This work addresses the challenges of real-time inference and efficient processing posed by extreme environments and massive data volumes in next-generation particle physics experiments. It proposes a novel hardware-algorithm co-design paradigm that integrates edge computing, heterogeneous accelerators, reconfigurable hardware, analog computing, and quantum algorithms to construct a low-power, low-latency machine learning system. Specifically optimized for harsh conditions such as high radiation and cryogenic temperatures, the system enables intelligent data compression and real-time analysis. By doing so, it catalyzes a paradigm shift in scientific data processing architectures and establishes a community-driven roadmap that delineates key research directions and application pathways for hardware-driven artificial intelligence at the frontiers of fundamental science.

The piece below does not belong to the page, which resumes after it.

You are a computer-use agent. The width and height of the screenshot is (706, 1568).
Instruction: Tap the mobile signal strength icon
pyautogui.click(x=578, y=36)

The next generation of particle physics experiments will face a new era of challenges in data acquisition, due to unprecedented data rates and volumes along with extreme environments and operational constraints. Harnessing this data for scientific discovery demands real-time inference and decision-making, intelligent data reduction, and efficient processing architectures beyond current capabilities. Crucial to the success of this experimental paradigm are several emerging technologies, such as artificial intelligence and machine learning (AI/ML) and silicon microelectronics, and the advent of quantum algorithms and processing. Their intersection includes areas of research such as low-power and low-latency devices for edge computing, heterogeneous accelerator systems, reconfigurable hardware, novel codesign and synthesis strategies, readout for cryogenic or high-radiation environments, and analog computing. This white paper presents a community-driven vision to identify and prioritize research and development opportunities in hardware-based ML systems and corresponding physics applications, contributing towards a successful transition to the new data frontier of fundamental science.